Means for Solving the Problems
[0014] The present inventors have conducted intensive
investigations to solve the above-mentioned problems. As a result,
it has been found that an efficient smelting treatment can be
performed by subjecting a mixture containing a source material of a
metal oxide to a reduction treatment in which a drying step, a
preheating step, a reduction step using a rotary hearth furnace
which does not have a partition structure in an interior, and a
cooling step are sequentially performed, whereby the present
invention has been completed.
[0015] (1) A first invention of the present invention is a metal
oxide smelting method including a reduction treatment step
including: a drying step in which a mixture obtained by mixing a
metal oxide and a carbonaceous reducing agent is dried; a
preheating step in which the dried mixture is preheated; a
reduction step in which the preheated mixture is reduced using a
rotary hearth furnace, the rotary hearth having a hearth that
rotates and not having a partition structure in an interior; and a
cooling step in which the obtained reduced product is cooled.

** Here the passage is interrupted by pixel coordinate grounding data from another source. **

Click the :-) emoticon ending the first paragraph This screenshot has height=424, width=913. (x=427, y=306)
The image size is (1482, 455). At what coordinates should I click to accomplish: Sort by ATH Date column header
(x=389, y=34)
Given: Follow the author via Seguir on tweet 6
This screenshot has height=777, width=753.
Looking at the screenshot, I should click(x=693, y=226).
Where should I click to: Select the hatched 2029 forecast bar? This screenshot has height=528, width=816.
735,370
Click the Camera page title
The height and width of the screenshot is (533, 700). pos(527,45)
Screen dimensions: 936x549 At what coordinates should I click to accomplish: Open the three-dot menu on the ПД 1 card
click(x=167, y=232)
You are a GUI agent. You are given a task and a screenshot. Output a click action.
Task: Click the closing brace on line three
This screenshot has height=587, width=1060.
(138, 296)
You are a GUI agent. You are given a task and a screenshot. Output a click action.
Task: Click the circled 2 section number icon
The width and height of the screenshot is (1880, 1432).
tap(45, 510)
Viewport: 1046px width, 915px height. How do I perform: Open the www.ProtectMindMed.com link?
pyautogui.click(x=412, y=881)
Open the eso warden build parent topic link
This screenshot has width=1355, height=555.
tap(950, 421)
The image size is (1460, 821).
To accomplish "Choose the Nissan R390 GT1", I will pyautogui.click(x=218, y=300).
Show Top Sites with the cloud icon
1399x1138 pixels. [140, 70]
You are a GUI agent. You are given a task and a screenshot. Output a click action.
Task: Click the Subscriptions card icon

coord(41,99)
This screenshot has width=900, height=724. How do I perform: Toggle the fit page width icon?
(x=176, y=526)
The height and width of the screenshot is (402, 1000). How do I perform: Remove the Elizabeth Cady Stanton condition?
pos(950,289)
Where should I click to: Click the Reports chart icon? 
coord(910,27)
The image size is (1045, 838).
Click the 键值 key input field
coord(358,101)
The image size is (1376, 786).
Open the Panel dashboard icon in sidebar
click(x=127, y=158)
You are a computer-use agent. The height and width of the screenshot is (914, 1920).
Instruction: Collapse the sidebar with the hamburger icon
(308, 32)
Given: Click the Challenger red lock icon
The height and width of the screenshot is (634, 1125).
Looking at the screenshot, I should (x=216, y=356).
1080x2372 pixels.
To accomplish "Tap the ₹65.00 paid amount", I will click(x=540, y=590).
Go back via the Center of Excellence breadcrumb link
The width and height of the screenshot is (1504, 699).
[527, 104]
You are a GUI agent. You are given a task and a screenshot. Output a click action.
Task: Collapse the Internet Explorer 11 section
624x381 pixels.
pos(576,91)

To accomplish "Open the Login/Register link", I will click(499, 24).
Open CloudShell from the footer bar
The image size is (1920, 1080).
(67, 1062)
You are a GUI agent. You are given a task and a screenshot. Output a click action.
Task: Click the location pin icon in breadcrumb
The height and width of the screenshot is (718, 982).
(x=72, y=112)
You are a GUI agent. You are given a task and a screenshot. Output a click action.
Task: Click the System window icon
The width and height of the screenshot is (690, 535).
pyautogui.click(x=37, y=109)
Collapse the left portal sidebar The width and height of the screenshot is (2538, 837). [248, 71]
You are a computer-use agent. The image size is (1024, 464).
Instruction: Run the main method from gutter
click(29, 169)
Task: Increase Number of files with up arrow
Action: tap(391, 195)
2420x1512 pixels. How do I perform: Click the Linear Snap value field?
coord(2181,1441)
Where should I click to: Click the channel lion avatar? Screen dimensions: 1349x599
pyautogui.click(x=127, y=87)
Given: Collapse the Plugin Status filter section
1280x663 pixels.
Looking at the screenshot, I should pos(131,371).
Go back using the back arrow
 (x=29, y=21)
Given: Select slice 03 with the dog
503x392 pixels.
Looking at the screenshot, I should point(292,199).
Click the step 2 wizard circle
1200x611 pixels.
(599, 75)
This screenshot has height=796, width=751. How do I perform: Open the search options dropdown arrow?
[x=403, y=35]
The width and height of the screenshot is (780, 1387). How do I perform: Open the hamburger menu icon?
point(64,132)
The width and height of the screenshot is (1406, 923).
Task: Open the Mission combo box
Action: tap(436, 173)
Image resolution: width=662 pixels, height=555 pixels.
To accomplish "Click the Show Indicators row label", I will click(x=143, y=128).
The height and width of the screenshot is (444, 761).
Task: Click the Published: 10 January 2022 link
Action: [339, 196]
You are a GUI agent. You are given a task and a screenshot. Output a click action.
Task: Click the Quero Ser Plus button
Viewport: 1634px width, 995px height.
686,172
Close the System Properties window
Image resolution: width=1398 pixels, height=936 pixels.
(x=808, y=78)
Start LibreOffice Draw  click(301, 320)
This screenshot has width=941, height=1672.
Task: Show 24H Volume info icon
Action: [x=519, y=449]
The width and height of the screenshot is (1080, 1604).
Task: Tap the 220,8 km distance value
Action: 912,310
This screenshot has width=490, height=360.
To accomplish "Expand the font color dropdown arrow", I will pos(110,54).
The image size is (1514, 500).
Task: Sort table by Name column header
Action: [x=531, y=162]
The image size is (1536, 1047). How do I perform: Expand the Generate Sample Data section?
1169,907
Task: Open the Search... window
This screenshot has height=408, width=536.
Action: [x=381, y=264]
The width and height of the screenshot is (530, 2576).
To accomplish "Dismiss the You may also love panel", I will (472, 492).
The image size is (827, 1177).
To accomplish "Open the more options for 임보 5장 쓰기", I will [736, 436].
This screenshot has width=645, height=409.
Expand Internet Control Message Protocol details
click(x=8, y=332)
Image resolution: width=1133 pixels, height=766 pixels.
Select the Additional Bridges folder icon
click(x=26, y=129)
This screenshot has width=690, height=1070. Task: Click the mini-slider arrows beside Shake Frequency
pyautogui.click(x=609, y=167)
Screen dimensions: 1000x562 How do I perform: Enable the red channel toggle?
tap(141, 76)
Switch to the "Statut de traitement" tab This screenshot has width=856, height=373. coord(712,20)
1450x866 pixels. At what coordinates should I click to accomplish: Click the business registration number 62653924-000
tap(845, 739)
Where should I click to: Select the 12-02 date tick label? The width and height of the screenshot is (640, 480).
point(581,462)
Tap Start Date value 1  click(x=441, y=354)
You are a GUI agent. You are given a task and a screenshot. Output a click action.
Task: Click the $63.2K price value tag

[0016] (2) A second invention of the present invention is the metal
oxide smelting method in the first invention, in which the reduced
product obtained through the reduction step is subjected to a
temperature maintenance step in which the reduced product is
maintained at a prescribed temperature in the rotary hearth
furnace, and after maintained for a prescribed time, the reduced
product is supplied to the cooling step.
[0017] (3) A third invention of the present invention is the metal
oxide smelting method in the first invention, in which a treatment
in the reduction step and a treatment in the temperature
maintenance step are performed using the same rotary hearth
furnace.
[0018] (4) A fourth invention of the present invention is the metal
oxide smelting method in the second or third invention, in which
the reduced product is maintained at a temperature of 1300.degree.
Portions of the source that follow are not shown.